▶ **TRY IT**: Nothing more is wanted than an exact repeat of the data below.

▶ **EXTRACTED ENTRIES**:
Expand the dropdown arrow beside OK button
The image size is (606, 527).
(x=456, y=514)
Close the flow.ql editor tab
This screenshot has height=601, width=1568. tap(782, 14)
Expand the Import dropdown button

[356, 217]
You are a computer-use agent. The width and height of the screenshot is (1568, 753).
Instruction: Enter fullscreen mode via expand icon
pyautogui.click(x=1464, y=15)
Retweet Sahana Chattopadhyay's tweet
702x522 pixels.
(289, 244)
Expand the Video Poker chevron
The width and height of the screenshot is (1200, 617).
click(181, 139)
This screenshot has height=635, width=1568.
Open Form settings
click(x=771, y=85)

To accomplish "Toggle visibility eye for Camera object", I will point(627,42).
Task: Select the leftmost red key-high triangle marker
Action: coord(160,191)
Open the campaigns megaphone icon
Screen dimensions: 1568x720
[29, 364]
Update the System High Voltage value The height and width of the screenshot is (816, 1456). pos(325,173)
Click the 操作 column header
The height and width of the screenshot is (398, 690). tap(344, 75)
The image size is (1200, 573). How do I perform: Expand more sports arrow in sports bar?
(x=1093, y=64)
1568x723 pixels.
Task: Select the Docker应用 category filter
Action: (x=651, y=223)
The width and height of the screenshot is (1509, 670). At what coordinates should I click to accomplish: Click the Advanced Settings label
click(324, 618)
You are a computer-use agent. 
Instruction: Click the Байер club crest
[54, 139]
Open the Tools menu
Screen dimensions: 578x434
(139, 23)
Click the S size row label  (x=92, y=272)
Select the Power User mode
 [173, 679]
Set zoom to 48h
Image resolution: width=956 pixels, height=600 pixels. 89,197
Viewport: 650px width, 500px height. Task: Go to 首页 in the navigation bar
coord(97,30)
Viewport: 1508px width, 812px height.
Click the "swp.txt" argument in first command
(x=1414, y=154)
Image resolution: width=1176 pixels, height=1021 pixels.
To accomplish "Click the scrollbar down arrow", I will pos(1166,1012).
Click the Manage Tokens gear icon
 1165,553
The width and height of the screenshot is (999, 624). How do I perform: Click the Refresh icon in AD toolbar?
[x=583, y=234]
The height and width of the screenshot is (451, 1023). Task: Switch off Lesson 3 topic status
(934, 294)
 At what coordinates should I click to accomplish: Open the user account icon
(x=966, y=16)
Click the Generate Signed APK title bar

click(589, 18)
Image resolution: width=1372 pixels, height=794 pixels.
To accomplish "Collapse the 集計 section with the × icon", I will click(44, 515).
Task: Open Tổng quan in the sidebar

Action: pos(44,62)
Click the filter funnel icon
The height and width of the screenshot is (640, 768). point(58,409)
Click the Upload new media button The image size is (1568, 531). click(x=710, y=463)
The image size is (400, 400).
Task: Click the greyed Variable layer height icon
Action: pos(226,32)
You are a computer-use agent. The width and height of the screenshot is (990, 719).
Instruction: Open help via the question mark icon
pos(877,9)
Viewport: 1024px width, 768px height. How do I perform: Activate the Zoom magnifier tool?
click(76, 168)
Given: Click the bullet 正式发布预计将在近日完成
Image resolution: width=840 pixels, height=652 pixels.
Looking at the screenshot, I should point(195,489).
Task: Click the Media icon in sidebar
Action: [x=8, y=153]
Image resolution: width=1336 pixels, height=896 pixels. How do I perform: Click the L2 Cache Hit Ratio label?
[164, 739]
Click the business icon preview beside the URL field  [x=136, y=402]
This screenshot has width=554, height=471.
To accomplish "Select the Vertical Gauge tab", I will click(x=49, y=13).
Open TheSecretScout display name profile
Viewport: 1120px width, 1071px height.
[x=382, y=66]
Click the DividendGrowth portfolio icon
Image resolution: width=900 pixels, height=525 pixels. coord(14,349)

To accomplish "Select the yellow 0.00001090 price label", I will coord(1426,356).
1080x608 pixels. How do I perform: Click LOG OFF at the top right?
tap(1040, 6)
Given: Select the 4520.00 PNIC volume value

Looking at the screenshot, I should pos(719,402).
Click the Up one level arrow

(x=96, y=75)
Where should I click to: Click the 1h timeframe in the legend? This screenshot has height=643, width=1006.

▶ **RESPONSE TO THIS EXERCISE**:
Expand the dropdown arrow beside OK button
The image size is (606, 527).
(x=456, y=514)
Close the flow.ql editor tab
This screenshot has height=601, width=1568. tap(782, 14)
Expand the Import dropdown button

[356, 217]
You are a computer-use agent. The width and height of the screenshot is (1568, 753).
Instruction: Enter fullscreen mode via expand icon
pyautogui.click(x=1464, y=15)
Retweet Sahana Chattopadhyay's tweet
702x522 pixels.
(289, 244)
Expand the Video Poker chevron
The width and height of the screenshot is (1200, 617).
click(181, 139)
This screenshot has height=635, width=1568.
Open Form settings
click(x=771, y=85)

To accomplish "Toggle visibility eye for Camera object", I will point(627,42).
Task: Select the leftmost red key-high triangle marker
Action: coord(160,191)
Open the campaigns megaphone icon
Screen dimensions: 1568x720
[29, 364]
Update the System High Voltage value The height and width of the screenshot is (816, 1456). pos(325,173)
Click the 操作 column header
The height and width of the screenshot is (398, 690). tap(344, 75)
The image size is (1200, 573). How do I perform: Expand more sports arrow in sports bar?
(x=1093, y=64)
1568x723 pixels.
Task: Select the Docker应用 category filter
Action: (x=651, y=223)
The width and height of the screenshot is (1509, 670). At what coordinates should I click to accomplish: Click the Advanced Settings label
click(324, 618)
You are a computer-use agent. 
Instruction: Click the Байер club crest
[54, 139]
Open the Tools menu
Screen dimensions: 578x434
(139, 23)
Click the S size row label  (x=92, y=272)
Select the Power User mode
 [173, 679]
Set zoom to 48h
Image resolution: width=956 pixels, height=600 pixels. 89,197
Viewport: 650px width, 500px height. Task: Go to 首页 in the navigation bar
coord(97,30)
Viewport: 1508px width, 812px height.
Click the "swp.txt" argument in first command
(x=1414, y=154)
Image resolution: width=1176 pixels, height=1021 pixels.
To accomplish "Click the scrollbar down arrow", I will pos(1166,1012).
Click the Manage Tokens gear icon
 1165,553
The width and height of the screenshot is (999, 624). How do I perform: Click the Refresh icon in AD toolbar?
[x=583, y=234]
The height and width of the screenshot is (451, 1023). Task: Switch off Lesson 3 topic status
(934, 294)
 At what coordinates should I click to accomplish: Open the user account icon
(x=966, y=16)
Click the Generate Signed APK title bar

click(589, 18)
Image resolution: width=1372 pixels, height=794 pixels.
To accomplish "Collapse the 集計 section with the × icon", I will click(44, 515).
Task: Open Tổng quan in the sidebar

Action: pos(44,62)
Click the filter funnel icon
The height and width of the screenshot is (640, 768). point(58,409)
Click the Upload new media button The image size is (1568, 531). click(x=710, y=463)
The image size is (400, 400).
Task: Click the greyed Variable layer height icon
Action: pos(226,32)
You are a computer-use agent. The width and height of the screenshot is (990, 719).
Instruction: Open help via the question mark icon
pos(877,9)
Viewport: 1024px width, 768px height. How do I perform: Activate the Zoom magnifier tool?
click(76, 168)
Given: Click the bullet 正式发布预计将在近日完成
Image resolution: width=840 pixels, height=652 pixels.
Looking at the screenshot, I should point(195,489).
Task: Click the Media icon in sidebar
Action: [x=8, y=153]
Image resolution: width=1336 pixels, height=896 pixels. How do I perform: Click the L2 Cache Hit Ratio label?
[164, 739]
Click the business icon preview beside the URL field  [x=136, y=402]
This screenshot has width=554, height=471.
To accomplish "Select the Vertical Gauge tab", I will click(x=49, y=13).
Open TheSecretScout display name profile
Viewport: 1120px width, 1071px height.
[x=382, y=66]
Click the DividendGrowth portfolio icon
Image resolution: width=900 pixels, height=525 pixels. coord(14,349)

To accomplish "Select the yellow 0.00001090 price label", I will coord(1426,356).
1080x608 pixels. How do I perform: Click LOG OFF at the top right?
tap(1040, 6)
Given: Select the 4520.00 PNIC volume value

Looking at the screenshot, I should pos(719,402).
Click the Up one level arrow

(x=96, y=75)
Where should I click to: Click the 1h timeframe in the legend? This screenshot has height=643, width=1006.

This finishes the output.